[start Input data]
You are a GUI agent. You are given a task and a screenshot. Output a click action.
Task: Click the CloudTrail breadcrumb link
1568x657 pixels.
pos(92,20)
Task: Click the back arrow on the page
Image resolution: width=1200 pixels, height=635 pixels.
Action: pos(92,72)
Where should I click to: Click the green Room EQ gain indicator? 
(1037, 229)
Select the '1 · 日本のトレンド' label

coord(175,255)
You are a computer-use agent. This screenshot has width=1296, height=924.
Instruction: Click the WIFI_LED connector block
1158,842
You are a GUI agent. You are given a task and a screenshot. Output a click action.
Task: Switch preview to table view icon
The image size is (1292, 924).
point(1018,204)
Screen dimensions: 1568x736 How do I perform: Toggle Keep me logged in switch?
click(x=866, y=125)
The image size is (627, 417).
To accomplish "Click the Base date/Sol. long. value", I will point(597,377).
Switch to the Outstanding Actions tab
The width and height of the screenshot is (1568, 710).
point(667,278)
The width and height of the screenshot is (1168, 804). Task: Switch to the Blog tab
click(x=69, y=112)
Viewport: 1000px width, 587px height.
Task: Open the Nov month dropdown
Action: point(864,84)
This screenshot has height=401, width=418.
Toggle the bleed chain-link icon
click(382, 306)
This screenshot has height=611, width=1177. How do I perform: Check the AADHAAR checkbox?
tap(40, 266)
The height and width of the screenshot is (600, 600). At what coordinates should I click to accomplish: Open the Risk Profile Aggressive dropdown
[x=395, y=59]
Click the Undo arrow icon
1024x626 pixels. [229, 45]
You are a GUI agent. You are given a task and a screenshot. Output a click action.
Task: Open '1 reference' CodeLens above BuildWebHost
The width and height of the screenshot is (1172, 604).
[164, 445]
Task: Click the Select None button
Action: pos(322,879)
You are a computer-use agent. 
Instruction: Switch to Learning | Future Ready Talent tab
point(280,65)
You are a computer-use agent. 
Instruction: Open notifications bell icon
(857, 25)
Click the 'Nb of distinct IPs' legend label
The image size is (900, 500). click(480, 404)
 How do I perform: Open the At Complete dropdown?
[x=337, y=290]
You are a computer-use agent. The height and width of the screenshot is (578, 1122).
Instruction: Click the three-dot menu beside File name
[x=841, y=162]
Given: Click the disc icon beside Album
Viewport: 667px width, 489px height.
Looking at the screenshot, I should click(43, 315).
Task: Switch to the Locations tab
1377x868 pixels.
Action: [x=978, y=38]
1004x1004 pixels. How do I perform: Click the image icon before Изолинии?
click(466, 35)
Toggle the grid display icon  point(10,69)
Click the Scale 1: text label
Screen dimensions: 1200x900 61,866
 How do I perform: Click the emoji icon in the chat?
[end Input data]
» **Job**:
Express the records from the line containing "Toggle the grid" through the end of the records, inclusive, as a Markdown table with the columns Row and Line, where Row holds a running number and blank lines are left out.

» **Final result**:
| Row | Line |
|---|---|
| 1 | Toggle the grid display icon  point(10,69) |
| 2 | Click the Scale 1: text label |
| 3 | Screen dimensions: 1200x900 61,866 |
| 4 |  How do I perform: Click the emoji icon in the chat? |